James Ward y la maldición 101

José Izquierdo desde la ciudad de Madrid

El 101 en el tenis es un número maldito. Lo sabe muy bien Ilia Bozoljac, que desde hace más de ocho años tiene clavada esa cifra en la cabeza como si de una lanza en el costado se tratase. Era 29 de enero de 2007, y el entonces serbo-montenegrino, hoy serbio, apareció en el ránking ATP como el número 101 de la clasificación con 419 puntos. A tan solo cinco de Sam Querrey, que cerraba el top-100 del circuito masculino por esa época. Bozo estuvo a un suspiro de entrar en la élite, de poder decir que estuvo entre los cien mejores. Sin embargo, a Bozoljac se le escapó. Tan solo se mantuvo una semana en esa posición y jamás pasó de ahí. En ese momento tenía 21 años, hoy está a seis meses de alcanzar la treintena de edad y ocupa la posición número 370 de la clasificación mundial. Si hay un espejo en el que James Ward no quiere mirarse es precisamente en el de Ilia. El británico, a sus 28 años, es otro tenista perteneciente al club maldito de los 101, los tenistas que están o estuvieron a un suspiro de estar entre los cien mejores tenistas del circuito sin conseguir superar esa cifra.

James Ward es el número dos de Gran Bretaña. Nació en Londres, un 9 de febrero de 1987 y durante algunos años de su adolescencia estuvo afincado en Valencia, fajándose sobre polvo de ladrillo. En ese tipo de pista consiguió además la victoria más importante de su carrera, el 31 de enero de 2014. En la arcilla de San Diego, en Copa Davis y ante EEUU, consiguió una victoria clave en el primer día de competición ante Samuel Querrey, que a la postre sería decisiva para que los británicos, liderados por Andy Murray, avanzasen hacia cuartos de final. Ese triunfo le catapultó también en el circuito ATP. Logró ganar asiduamente partidos en los torneos Challenger  y superó la fase previa en Roland Garros, demostrando que las canchas lentas le podían dar buenos réditos. De vuelta a las superficies rápidas, tan solo consiguió una victoria en cuatro torneos sobre césped, la superficie donde se formó tenísticamente. Sin embargo, todo pareció cambiar llegado el verano.
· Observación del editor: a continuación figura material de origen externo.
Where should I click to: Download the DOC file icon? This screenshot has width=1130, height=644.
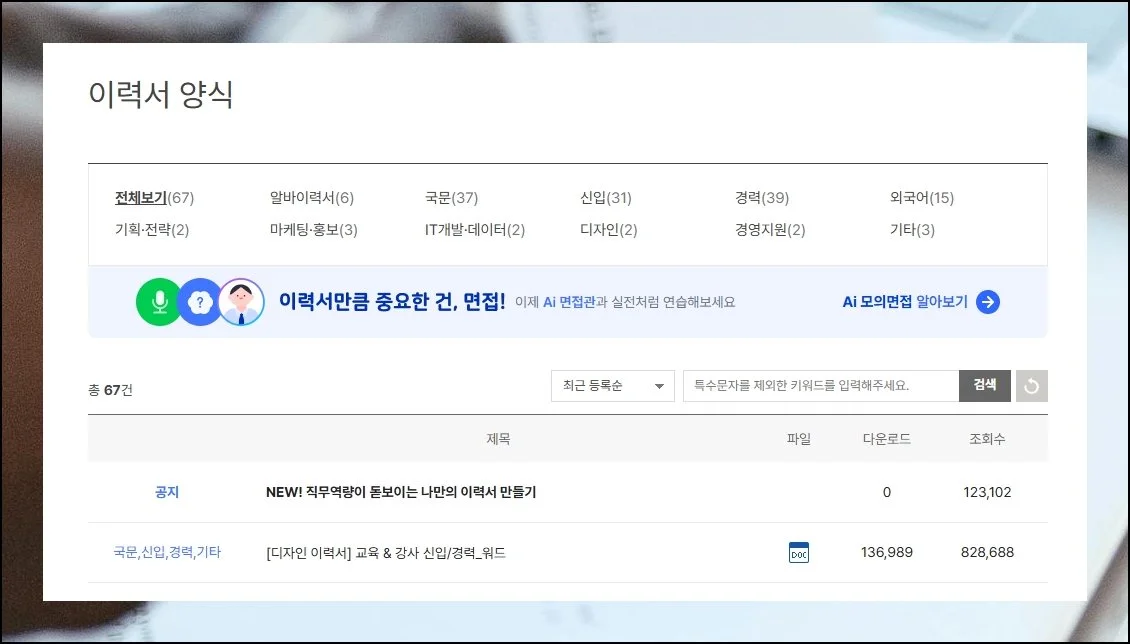click(798, 553)
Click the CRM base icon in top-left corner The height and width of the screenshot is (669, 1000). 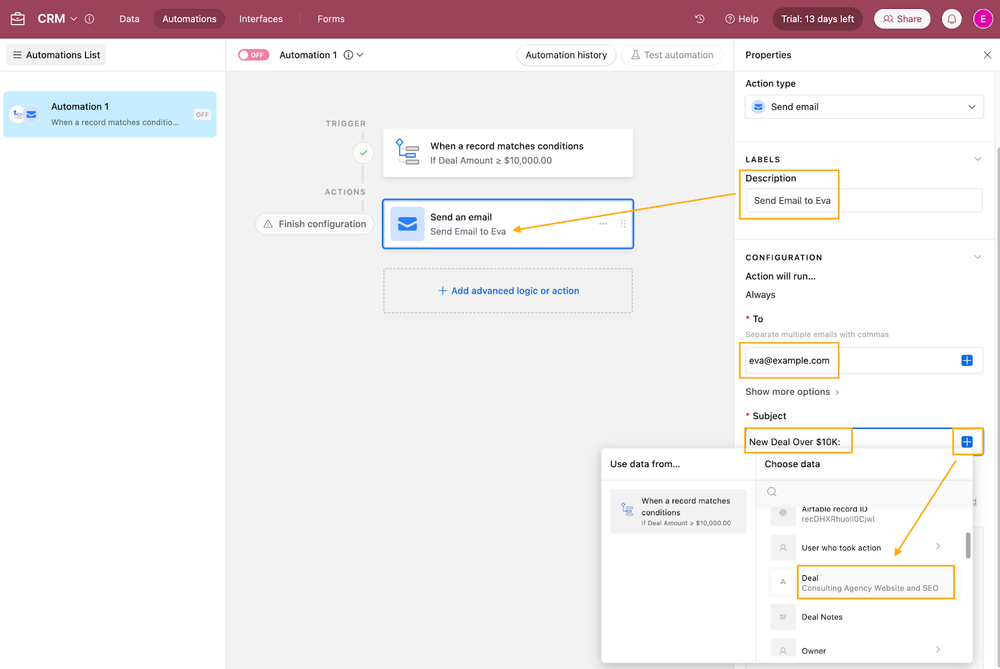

Los meses de julio y agosto fueron especialmente prolíficos para Ward. Final en Lexington, semifinales en Vancouver y segunda ronda en Cincinnati y Bogotá desde la previa venciendo a cuatro tenistas top-100. En total, en el cemento americano logró 219 puntos, ingresando en el top130. La parte final del año la pasó a caballo entre torneos ATP y eventos Challenger, con un balance de 16-7 en victorias-derrotas. Finalizó la temporada como número 107 del ránking, pero el nuevo curso empezaba una semana después que el de 2014, por lo que los puntos de los primeros torneos del año quedaron descontados el 5 de enero. Debido a este hecho, el británico salió como número 101 de la clasificación mundial, con 539 puntos, a una sola unidad del tenista francés Kenny De Schepper, que ocupaba la plaza número 100 con 540. Fue la única semana que ocupó esa posición.
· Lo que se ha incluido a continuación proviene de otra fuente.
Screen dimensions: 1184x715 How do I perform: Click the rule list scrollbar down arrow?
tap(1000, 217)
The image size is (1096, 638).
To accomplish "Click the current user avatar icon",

Perdió en su primer partido de la previa en Doha, en su debut en el cuadro final del Abierto de Australia y en la segunda ronda del ATP 250 de Zagreb. Actualmente ocupa la posición 108. En Dubái superó la qualy, pero Feliciano López le derrota esta misma mañana en su estreno. Esta semana perderá 25 puntos, ya que defendía la segunda ronda alcanzada en 2014. 25 puntos que Ward pierde y espera que algún día regresen. Mientras tanto, el número 101 sigue rondando en su cabeza. Tan solo un punto le separó de la élite. James se va de los Emiratos Árabes cabizbajo, tras desaprovechar las ocho bolas de break que tuvo para romper el servicio de su rival. Quizá piense en que ya llegarán más oportunidades. O que le puede ocurrir algo parecido a lo de Bozoljac y jamás pasar de ese dichoso número. De momento, y ocurra lo que ocurra, una semana más Ward deberá llevar a sus espaldas la maldición 101.